[Dataset entries]
--------------------------------

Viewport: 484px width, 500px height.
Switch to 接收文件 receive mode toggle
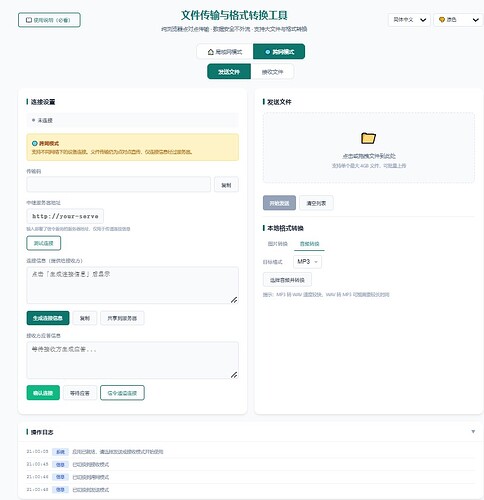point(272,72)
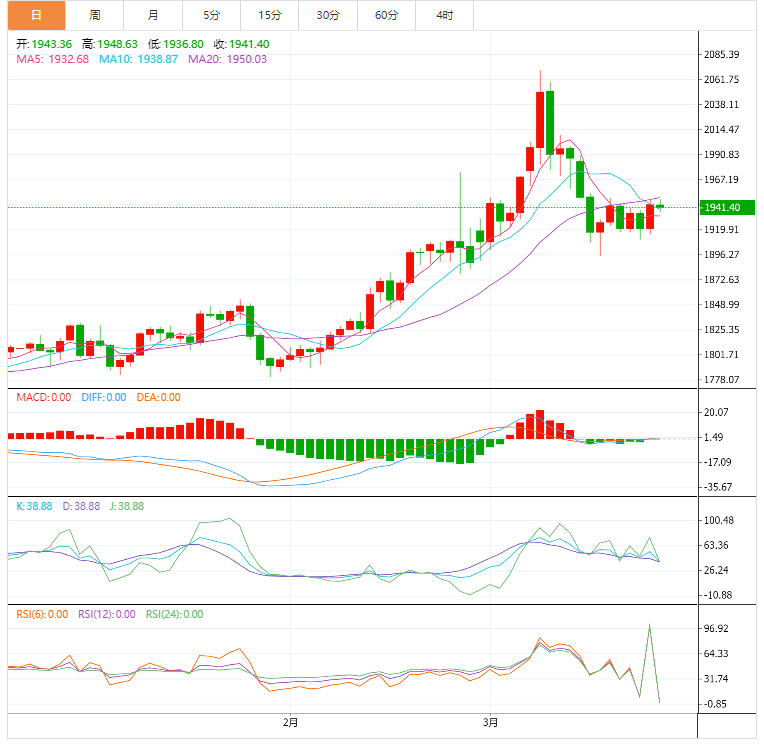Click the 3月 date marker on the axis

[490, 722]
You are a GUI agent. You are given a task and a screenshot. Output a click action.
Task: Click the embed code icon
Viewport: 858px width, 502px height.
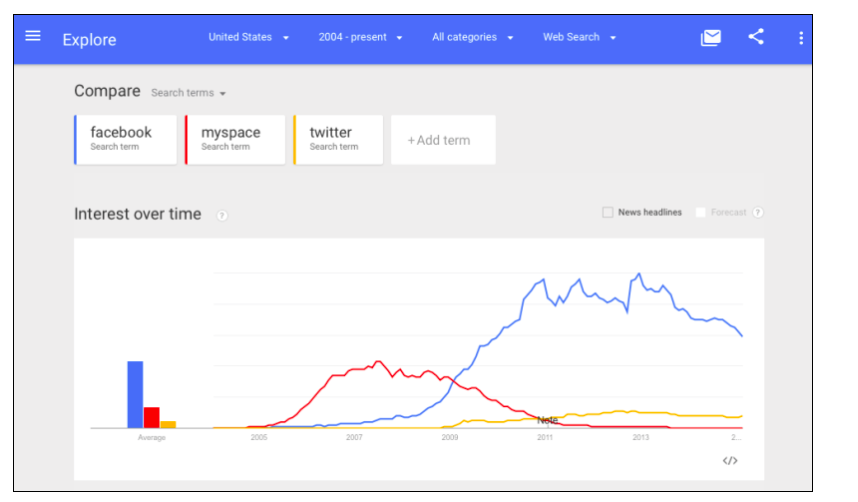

--------------------------------

● **THE TASK**
Omit all pictures and write out, exactly, only the lines from the line containing "You are a GUI" through the last line of the entries above.

● **EXPECTED ANSWER**
You are a GUI agent. You are given a task and a screenshot. Output a click action.
Task: Click the embed code icon
Viewport: 858px width, 502px height.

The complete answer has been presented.